◆ What is being asked ◆
Which of the lines below mention the word "Uncheck"? Pull each one out.

◆ Information provided ◆
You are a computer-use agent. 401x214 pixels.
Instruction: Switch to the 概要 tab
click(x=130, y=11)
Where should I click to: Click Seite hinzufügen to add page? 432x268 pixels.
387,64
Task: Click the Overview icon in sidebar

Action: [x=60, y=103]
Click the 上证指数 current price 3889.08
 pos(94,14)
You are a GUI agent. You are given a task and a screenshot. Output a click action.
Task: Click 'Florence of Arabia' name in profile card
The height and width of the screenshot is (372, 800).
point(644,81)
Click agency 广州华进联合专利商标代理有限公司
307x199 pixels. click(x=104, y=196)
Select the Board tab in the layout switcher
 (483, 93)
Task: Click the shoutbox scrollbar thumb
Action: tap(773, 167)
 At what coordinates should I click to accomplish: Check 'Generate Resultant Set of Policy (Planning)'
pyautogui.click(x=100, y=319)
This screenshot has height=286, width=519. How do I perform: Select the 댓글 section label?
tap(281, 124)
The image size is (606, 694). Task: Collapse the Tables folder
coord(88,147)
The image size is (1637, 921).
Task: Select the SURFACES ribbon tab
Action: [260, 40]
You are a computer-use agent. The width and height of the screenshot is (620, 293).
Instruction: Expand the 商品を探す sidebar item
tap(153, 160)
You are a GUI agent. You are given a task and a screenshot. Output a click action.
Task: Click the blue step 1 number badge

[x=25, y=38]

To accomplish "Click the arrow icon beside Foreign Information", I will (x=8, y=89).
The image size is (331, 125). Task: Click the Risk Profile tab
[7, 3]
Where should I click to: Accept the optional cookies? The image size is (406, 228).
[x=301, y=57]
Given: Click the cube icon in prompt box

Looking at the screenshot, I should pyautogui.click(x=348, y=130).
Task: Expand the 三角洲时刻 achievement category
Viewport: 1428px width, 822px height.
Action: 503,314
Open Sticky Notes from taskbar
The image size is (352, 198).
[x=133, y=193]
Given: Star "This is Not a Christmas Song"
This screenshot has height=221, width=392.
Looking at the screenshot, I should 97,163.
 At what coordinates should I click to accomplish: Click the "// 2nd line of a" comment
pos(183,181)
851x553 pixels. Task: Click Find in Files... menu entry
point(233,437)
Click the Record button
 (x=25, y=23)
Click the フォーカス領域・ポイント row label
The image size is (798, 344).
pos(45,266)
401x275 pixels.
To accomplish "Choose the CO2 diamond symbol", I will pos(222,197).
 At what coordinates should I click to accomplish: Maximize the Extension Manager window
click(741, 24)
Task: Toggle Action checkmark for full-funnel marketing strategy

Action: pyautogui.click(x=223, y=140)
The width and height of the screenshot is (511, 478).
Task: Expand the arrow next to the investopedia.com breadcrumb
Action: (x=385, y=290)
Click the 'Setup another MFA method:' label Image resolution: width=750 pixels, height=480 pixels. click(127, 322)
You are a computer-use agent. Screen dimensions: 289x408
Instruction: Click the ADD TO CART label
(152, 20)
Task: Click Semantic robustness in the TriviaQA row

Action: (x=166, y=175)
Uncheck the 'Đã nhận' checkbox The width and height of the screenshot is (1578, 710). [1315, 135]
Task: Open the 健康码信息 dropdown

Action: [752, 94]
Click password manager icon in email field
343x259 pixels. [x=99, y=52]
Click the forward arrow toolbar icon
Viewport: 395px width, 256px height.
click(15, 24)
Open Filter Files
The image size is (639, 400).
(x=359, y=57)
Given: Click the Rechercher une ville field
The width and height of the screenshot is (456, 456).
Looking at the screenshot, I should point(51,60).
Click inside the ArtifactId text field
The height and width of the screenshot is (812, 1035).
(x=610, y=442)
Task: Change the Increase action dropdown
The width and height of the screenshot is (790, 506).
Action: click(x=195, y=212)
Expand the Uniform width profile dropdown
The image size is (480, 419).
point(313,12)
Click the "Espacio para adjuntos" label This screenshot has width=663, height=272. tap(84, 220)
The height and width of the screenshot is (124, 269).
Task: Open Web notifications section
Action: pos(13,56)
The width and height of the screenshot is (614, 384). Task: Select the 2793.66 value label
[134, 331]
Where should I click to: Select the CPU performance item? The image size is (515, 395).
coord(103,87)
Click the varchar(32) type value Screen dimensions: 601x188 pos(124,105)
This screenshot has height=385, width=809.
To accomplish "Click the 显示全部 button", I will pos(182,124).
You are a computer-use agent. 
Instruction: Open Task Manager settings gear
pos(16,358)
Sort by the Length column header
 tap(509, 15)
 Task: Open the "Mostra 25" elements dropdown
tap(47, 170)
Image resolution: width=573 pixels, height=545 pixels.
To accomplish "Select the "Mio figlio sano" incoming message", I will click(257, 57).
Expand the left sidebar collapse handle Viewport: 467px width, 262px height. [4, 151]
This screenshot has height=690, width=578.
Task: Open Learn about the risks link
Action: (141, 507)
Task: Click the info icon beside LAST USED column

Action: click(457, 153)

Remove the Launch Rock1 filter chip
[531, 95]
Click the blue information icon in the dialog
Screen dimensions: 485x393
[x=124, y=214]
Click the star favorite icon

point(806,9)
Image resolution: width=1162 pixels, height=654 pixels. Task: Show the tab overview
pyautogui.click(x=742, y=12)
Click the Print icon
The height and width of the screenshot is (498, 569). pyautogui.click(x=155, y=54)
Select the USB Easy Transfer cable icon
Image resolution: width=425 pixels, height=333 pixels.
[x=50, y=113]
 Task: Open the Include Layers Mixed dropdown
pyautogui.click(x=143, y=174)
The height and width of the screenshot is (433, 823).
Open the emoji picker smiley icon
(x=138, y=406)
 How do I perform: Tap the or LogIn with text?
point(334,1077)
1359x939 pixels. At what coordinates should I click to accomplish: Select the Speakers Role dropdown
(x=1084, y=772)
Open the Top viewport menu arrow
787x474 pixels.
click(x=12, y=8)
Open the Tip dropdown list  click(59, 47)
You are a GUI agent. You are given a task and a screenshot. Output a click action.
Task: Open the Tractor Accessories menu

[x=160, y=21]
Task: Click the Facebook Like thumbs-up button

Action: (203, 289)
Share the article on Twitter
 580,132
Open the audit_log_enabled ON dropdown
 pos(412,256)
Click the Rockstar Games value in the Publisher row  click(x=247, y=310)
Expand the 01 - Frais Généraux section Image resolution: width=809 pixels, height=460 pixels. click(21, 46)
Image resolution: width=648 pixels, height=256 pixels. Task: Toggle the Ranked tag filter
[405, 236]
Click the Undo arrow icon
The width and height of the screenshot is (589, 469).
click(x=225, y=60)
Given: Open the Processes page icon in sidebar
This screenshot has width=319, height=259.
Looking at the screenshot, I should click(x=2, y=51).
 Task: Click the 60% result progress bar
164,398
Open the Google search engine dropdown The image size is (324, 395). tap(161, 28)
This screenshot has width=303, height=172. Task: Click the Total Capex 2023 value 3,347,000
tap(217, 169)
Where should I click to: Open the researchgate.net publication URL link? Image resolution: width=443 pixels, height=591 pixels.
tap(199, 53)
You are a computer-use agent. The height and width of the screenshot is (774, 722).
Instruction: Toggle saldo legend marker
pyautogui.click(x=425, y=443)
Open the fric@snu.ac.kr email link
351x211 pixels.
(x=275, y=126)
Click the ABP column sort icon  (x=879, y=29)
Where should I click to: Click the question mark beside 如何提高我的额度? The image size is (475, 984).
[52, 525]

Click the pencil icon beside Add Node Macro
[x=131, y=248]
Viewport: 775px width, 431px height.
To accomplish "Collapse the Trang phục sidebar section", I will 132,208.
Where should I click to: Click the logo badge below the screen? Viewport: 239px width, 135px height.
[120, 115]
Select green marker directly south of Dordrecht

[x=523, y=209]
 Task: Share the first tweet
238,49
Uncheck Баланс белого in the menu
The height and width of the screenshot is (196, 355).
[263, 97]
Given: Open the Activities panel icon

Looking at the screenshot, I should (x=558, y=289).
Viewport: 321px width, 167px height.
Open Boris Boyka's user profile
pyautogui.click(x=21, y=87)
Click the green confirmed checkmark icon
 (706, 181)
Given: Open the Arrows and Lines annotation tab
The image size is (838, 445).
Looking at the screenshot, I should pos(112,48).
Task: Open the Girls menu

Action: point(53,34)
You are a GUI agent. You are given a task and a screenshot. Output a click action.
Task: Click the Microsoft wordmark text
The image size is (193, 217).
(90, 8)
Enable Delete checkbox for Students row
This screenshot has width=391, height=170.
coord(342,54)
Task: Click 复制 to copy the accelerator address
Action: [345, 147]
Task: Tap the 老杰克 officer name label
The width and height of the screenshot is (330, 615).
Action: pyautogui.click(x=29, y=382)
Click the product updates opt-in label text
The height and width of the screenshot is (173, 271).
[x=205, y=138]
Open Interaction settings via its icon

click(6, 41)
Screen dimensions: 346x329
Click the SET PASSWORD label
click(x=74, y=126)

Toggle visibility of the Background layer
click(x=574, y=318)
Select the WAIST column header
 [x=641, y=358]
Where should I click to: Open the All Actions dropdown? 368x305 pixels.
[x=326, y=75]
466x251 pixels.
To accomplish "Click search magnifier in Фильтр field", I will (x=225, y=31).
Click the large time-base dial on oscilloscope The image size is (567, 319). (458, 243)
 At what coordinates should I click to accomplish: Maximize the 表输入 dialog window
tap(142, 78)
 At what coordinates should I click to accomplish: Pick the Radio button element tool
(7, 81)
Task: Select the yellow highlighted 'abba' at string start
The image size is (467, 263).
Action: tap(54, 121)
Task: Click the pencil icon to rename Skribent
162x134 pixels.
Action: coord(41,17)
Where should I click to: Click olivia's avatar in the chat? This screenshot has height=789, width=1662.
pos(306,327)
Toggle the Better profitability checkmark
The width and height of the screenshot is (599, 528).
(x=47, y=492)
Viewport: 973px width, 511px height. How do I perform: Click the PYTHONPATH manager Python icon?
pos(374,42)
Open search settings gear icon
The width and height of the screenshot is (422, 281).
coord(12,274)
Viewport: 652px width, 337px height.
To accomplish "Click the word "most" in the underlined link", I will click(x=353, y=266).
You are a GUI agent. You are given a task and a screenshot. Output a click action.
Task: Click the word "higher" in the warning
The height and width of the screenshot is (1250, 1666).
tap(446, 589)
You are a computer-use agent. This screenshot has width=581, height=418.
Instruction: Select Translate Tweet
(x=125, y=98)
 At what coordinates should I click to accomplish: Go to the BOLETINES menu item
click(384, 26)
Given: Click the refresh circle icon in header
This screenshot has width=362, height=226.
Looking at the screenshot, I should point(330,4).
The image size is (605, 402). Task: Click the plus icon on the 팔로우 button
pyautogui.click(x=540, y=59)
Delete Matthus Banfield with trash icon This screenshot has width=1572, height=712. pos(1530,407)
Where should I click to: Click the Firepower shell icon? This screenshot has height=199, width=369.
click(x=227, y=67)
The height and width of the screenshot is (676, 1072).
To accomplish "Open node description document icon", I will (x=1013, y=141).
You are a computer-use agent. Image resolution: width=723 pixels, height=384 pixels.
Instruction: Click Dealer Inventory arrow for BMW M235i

◆ Answer box ◆
Uncheck the 'Đã nhận' checkbox The width and height of the screenshot is (1578, 710). [1315, 135]
Uncheck Баланс белого in the menu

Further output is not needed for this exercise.